> _Material shown_
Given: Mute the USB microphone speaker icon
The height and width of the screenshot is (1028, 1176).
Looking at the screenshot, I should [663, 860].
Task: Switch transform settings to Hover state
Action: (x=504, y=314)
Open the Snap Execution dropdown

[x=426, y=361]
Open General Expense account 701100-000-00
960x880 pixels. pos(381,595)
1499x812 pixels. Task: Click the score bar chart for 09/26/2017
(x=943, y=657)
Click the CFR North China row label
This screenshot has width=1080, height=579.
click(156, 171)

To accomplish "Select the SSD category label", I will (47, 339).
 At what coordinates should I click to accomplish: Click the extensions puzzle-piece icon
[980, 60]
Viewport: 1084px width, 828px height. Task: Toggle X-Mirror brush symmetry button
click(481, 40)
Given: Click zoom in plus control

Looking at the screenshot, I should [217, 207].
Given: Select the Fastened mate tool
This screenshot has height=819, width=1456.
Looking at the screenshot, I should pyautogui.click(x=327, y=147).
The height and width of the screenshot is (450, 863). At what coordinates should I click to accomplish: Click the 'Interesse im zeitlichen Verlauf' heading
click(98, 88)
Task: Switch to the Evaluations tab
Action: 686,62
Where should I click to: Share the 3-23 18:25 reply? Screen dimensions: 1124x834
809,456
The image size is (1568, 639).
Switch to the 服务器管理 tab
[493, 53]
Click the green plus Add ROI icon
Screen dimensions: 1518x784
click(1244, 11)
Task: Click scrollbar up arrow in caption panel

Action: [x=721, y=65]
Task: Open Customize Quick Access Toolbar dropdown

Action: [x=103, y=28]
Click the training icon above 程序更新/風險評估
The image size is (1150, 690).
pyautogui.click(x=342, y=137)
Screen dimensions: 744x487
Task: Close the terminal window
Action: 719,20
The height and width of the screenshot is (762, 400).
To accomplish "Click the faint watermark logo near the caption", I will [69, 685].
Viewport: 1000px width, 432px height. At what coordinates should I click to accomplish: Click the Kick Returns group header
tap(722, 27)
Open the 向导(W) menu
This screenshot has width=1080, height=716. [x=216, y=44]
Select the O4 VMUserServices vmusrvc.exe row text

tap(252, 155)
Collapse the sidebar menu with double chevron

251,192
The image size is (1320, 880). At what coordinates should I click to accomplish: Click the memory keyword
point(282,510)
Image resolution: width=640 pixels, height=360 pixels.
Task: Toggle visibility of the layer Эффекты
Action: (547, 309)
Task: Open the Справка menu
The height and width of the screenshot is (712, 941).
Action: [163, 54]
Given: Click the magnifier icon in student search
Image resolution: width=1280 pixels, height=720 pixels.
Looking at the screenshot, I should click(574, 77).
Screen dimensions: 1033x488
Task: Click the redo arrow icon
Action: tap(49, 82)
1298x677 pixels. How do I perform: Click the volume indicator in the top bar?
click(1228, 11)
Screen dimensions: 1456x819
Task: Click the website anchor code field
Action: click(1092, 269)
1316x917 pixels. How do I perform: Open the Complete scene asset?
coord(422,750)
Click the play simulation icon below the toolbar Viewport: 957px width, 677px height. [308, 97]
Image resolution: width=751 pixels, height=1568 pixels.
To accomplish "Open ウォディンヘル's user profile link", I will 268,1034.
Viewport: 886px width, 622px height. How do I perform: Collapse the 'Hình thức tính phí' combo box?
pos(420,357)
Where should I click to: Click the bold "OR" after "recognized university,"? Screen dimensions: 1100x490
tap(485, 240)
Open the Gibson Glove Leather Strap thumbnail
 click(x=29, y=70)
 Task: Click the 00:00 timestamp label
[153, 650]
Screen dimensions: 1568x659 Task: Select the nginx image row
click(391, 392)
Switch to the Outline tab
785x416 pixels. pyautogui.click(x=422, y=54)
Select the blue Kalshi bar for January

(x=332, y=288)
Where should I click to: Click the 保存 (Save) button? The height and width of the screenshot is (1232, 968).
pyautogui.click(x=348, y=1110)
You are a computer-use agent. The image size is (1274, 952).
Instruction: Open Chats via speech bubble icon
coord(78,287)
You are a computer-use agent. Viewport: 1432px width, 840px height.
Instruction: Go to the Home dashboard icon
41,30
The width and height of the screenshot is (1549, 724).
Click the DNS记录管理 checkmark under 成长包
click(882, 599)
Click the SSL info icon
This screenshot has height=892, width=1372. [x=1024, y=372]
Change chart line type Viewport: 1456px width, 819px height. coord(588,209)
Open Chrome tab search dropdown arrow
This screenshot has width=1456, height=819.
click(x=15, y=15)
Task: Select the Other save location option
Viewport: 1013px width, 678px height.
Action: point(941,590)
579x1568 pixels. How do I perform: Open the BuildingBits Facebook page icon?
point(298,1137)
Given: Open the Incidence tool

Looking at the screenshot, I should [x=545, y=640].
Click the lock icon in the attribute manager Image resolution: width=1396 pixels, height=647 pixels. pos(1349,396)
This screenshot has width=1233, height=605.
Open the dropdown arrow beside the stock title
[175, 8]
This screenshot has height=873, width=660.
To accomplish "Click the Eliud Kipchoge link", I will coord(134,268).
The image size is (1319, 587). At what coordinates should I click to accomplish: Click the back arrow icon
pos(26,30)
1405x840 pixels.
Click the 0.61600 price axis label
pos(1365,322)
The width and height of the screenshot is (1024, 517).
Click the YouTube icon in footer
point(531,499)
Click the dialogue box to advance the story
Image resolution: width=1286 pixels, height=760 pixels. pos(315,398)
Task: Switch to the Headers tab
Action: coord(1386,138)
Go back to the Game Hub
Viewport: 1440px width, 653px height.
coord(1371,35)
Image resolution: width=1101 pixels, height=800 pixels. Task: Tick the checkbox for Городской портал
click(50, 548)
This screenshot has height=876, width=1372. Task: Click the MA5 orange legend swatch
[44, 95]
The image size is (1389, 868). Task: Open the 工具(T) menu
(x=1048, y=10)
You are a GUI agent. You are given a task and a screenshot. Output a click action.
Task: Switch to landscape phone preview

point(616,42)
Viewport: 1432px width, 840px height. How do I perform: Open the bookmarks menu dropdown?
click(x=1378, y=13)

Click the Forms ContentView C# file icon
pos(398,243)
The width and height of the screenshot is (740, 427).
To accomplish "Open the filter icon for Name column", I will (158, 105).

> _Exercise directions_
Begin at the line that contains "Viewport: 1432px width, 840px height. How" and stop after the last line of the records, writing out every line in between, requests included. Multiply each click coordinate in the answers by 0.85 and round to whole numbers with halves going up, leave everything else as it is, and give only those lines.

> _The result_
Viewport: 1432px width, 840px height. How do I perform: Open the bookmarks menu dropdown?
click(x=1171, y=11)

Click the Forms ContentView C# file icon
pos(338,207)
The width and height of the screenshot is (740, 427).
To accomplish "Open the filter icon for Name column", I will (134, 89).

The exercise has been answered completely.